= Khadagzai =

Khadagzai (Pashto: Urdu: خادگزئی) is a village in the administrative unit (Union council) Chakdara, of district Lower Dir in the Khyber Pakhtunkhwa province of Pakistan.
Situated on the bank of River Swat. Historically the village is home of the Yousafzai Pukhtoon tribes notably Maadokhiel(مدوخیل) Aka khiel(اکاخیل)The village is divided into three major units (Kozkalai, Barkalai, and Seerai).Khadagzai is subtribe of Yousafzai .The outskirts are connected with small villages like Mayar, Nagram, Bar Tangai, Kamala, Kaghan, Musa-Tangai, Bangokas, Dandona, Koz Tangai and Sogiyar. Its population is approximately 32000 to 40000.

== Education ==
A number of primary schools, middle schools, a high school, and one girls higher secondary school are serving to provide education. The private schools and colleges like Al-Farooq and Shaheen are leading institutes followed by many private schools. An Islamic Madrasa contributing to Islamic education. Most male students, unfortunately, stop further education after completing their matriculation or higher secondary education, however, in recent year the healthy trend of higher education is sprouting. Although a lack of financial resources, educational and dedicated transport facilities to the nearest universities for the female population limits their education opportunities, their education rate is growing. There are number of educationist who are serving at top levels of the province. Prof Dr Haider Darain is one of them who is currently working as Dean Allied Health Sciences at Khyber Medical University, Peshawar. He is the youngest who achieved this position.

== Health ==
A basic health unit serves as the only public health facility available. The unit is equipped with a qualified doctor and related public health supporting staff. However, the facility fails to cope with the burden of patients and ailments requiring specialized care. The patients visit private doctors and medical stores for their healthcare needs. The nearest referral hospitals are district headquarter hospital Batkhela (10 km) and tahsil headquarter hospital Chakdara (17 km).

== Living ==
Majority of the people are associated with agriculture for their direct and indirect income. The area is rich in growing crops vegetables and crops like rice, wheat, maize, sugarcane and seasonal fruits. Other famous professions are teaching, businesses, freelancers skilled workers and public services covering almost all sectors of life from health to finance. The overseas job market is considered attractive for both highly educated skilled individuals as well as for unskilled masses and to date remains the major revenue source for the area. Major destinations for work are countries like Saudi Arabia, UAE, Oman, and other gulf countries etc.
The people are very warm-hearted and hospitable. The society also participates in social events actively. The weddings are celebrated almost three days long with traditional dishes and sweets with a large number of attendees. Likewise, the death is mourned together with praying for the lost one. Eid is the biggest occasion of the year, twice after Ramadan and the day following the Hajj. People usually visit each other and share food and greetings to relatives, neighbors and the poor. There is no other notable fest or celebration around the year.

== Tourist attractions ==
The village is located seven kilometer from Swat highway and can be easily reached (Batkhela-Totakan road). The bank of the river with a long belt of picnic spots on both sides make it ideal for summer holidays trips and fish hunting. The Trai picnic spot attracts a large number of travelers with its cold clear water, green background hill and cool breeze. The sunset in the summer is lovely to see. Moreover, the Mayar village waterfalls are hidden but a must visit place for travelers who appreciate nature. Local restaurants and resorts offer fish and other traditional food. Travelers are always cautioned to avoid going to water and swimming particularly in summer when the current of water is high. Polluting the green belt with leftovers and floods remain challenges for its sustainability. Other attractive scenic views include Khadagzai river bridge and Kalama-Sugyaar Trai.
Khadagzai has moderate to extreme temperatures about average 30 to 40 °C in summer. Monsoons follows the early dry heat in summer. The winter is usually dry and extremely cold.

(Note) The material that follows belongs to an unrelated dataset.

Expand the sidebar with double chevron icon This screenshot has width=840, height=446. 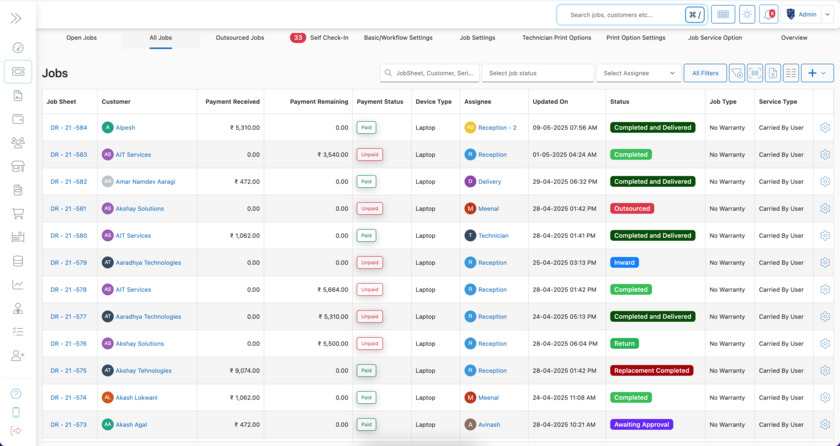point(16,18)
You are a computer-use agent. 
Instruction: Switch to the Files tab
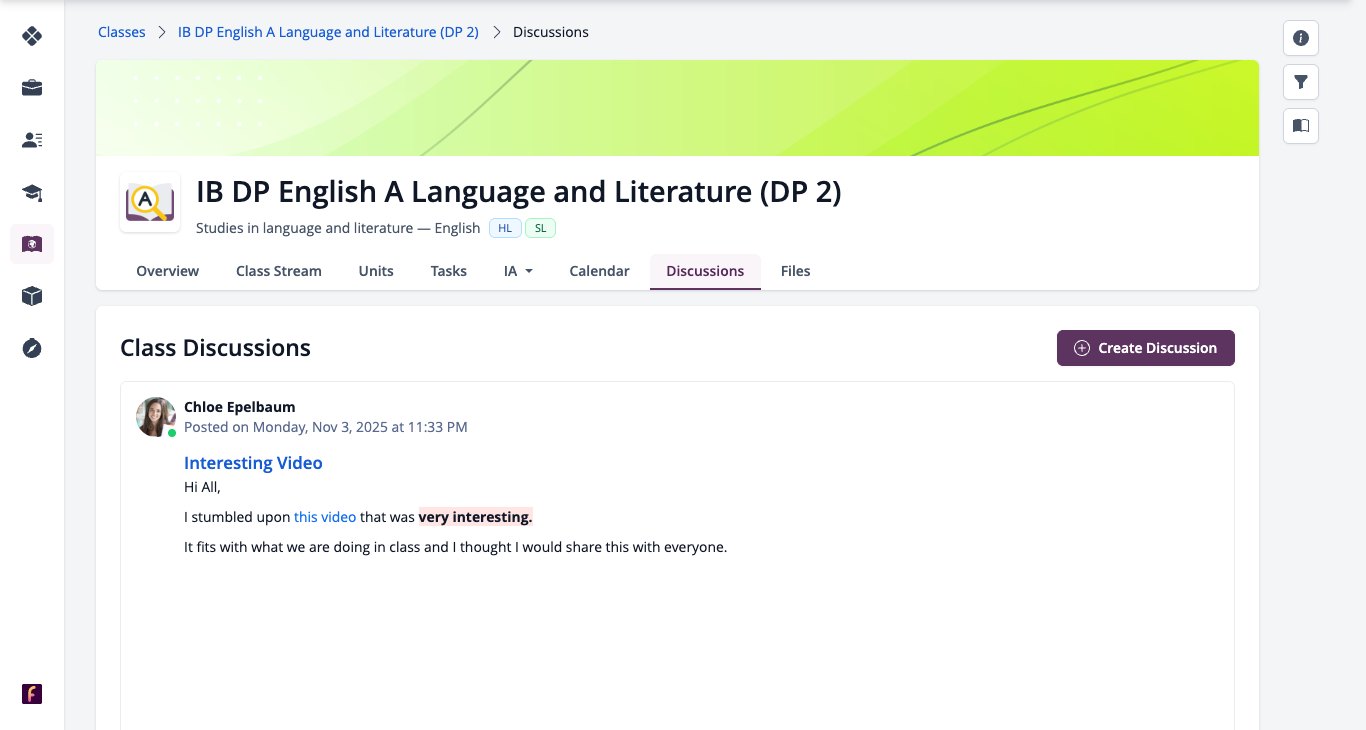(796, 271)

== Sports and Cultural Activities ==
Cricket, like in other parts of Pakistan, is the main sport played by almost each age group. There are a number playing grounds in different locations of the village but street cricket is also common. Many good cricket teams are practicing each day and participate in the local tournaments. Besides cricket, volleyball, fishing, swimming, football, and hunting are popular. With the introduction of technology, motorbikes riding and video games took some share but still not popular.
The villagers have good sens of appreciation for literary activities particularly poetry. Famous poet Sajid Afghan actively arrange activities like 'Mushairas' and Poetry slams. He initiated cultural meetup hub (Bandara) to revive the dying Hujra culture and help connect the Pashtoon cultural values to the youth. Beside him, the village has pride to have another prominent poet, Prof. Qasim Khan.